** Source records **
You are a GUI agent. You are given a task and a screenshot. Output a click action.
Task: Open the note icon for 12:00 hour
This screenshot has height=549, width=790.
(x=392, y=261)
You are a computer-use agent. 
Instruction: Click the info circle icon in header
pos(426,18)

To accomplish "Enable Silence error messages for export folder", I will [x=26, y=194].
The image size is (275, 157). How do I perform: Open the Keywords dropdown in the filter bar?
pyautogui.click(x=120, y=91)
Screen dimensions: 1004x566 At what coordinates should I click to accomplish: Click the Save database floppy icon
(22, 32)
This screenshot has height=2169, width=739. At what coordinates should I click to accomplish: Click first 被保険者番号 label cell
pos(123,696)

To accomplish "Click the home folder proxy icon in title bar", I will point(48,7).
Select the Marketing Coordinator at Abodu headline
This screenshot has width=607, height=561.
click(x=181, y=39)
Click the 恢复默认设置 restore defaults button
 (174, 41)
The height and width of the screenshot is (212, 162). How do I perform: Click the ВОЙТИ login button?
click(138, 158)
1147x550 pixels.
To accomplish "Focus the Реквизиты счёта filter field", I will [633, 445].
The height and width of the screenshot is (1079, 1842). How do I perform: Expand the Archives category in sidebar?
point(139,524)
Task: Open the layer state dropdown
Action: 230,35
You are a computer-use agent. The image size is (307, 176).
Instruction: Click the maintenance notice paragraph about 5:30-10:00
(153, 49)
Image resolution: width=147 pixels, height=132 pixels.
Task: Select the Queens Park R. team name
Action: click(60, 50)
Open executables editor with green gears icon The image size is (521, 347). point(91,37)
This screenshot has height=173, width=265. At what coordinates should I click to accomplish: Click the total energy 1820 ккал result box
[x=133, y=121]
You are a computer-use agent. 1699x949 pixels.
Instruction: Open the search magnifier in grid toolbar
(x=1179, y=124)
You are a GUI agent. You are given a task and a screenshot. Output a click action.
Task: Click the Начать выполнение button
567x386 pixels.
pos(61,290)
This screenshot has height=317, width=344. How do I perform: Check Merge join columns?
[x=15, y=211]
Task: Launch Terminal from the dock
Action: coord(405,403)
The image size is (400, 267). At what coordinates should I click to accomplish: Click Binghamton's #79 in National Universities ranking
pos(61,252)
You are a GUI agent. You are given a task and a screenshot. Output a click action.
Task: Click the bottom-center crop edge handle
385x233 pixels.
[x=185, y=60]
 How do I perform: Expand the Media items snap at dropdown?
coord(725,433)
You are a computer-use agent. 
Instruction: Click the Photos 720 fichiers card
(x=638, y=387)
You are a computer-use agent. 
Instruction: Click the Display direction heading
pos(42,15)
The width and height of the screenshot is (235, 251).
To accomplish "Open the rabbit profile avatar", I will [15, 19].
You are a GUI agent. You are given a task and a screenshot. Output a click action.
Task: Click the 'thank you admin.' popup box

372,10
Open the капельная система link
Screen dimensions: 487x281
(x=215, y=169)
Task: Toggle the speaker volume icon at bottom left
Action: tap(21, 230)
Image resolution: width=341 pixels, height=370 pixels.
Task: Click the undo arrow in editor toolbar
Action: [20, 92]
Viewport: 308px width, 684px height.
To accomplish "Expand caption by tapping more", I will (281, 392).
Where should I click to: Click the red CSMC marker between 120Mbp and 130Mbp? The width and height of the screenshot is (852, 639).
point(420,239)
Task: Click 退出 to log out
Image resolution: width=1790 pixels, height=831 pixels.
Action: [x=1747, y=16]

** WHAT IS REQUIRED **
Reproduce every line of the records above without any changes.

** RESPONSE BELOW **
You are a GUI agent. You are given a task and a screenshot. Output a click action.
Task: Open the note icon for 12:00 hour
This screenshot has height=549, width=790.
(x=392, y=261)
You are a computer-use agent. 
Instruction: Click the info circle icon in header
pos(426,18)

To accomplish "Enable Silence error messages for export folder", I will [x=26, y=194].
The image size is (275, 157). How do I perform: Open the Keywords dropdown in the filter bar?
pyautogui.click(x=120, y=91)
Screen dimensions: 1004x566 At what coordinates should I click to accomplish: Click the Save database floppy icon
(22, 32)
This screenshot has height=2169, width=739. At what coordinates should I click to accomplish: Click first 被保険者番号 label cell
pos(123,696)

To accomplish "Click the home folder proxy icon in title bar", I will point(48,7).
Select the Marketing Coordinator at Abodu headline
This screenshot has width=607, height=561.
click(x=181, y=39)
Click the 恢复默认设置 restore defaults button
 (174, 41)
The height and width of the screenshot is (212, 162). How do I perform: Click the ВОЙТИ login button?
click(138, 158)
1147x550 pixels.
To accomplish "Focus the Реквизиты счёта filter field", I will [633, 445].
The height and width of the screenshot is (1079, 1842). How do I perform: Expand the Archives category in sidebar?
point(139,524)
Task: Open the layer state dropdown
Action: 230,35
You are a computer-use agent. The image size is (307, 176).
Instruction: Click the maintenance notice paragraph about 5:30-10:00
(153, 49)
Image resolution: width=147 pixels, height=132 pixels.
Task: Select the Queens Park R. team name
Action: click(60, 50)
Open executables editor with green gears icon The image size is (521, 347). point(91,37)
This screenshot has height=173, width=265. At what coordinates should I click to accomplish: Click the total energy 1820 ккал result box
[x=133, y=121]
You are a computer-use agent. 1699x949 pixels.
Instruction: Open the search magnifier in grid toolbar
(x=1179, y=124)
You are a GUI agent. You are given a task and a screenshot. Output a click action.
Task: Click the Начать выполнение button
567x386 pixels.
pos(61,290)
This screenshot has height=317, width=344. How do I perform: Check Merge join columns?
[x=15, y=211]
Task: Launch Terminal from the dock
Action: coord(405,403)
The image size is (400, 267). At what coordinates should I click to accomplish: Click Binghamton's #79 in National Universities ranking
pos(61,252)
You are a GUI agent. You are given a task and a screenshot. Output a click action.
Task: Click the bottom-center crop edge handle
385x233 pixels.
[x=185, y=60]
 How do I perform: Expand the Media items snap at dropdown?
coord(725,433)
You are a computer-use agent. 
Instruction: Click the Photos 720 fichiers card
(x=638, y=387)
You are a computer-use agent. 
Instruction: Click the Display direction heading
pos(42,15)
The width and height of the screenshot is (235, 251).
To accomplish "Open the rabbit profile avatar", I will [15, 19].
You are a GUI agent. You are given a task and a screenshot. Output a click action.
Task: Click the 'thank you admin.' popup box

372,10
Open the капельная система link
Screen dimensions: 487x281
(x=215, y=169)
Task: Toggle the speaker volume icon at bottom left
Action: tap(21, 230)
Image resolution: width=341 pixels, height=370 pixels.
Task: Click the undo arrow in editor toolbar
Action: [20, 92]
Viewport: 308px width, 684px height.
To accomplish "Expand caption by tapping more", I will (281, 392).
Where should I click to: Click the red CSMC marker between 120Mbp and 130Mbp? The width and height of the screenshot is (852, 639).
point(420,239)
Task: Click 退出 to log out
Image resolution: width=1790 pixels, height=831 pixels.
Action: [x=1747, y=16]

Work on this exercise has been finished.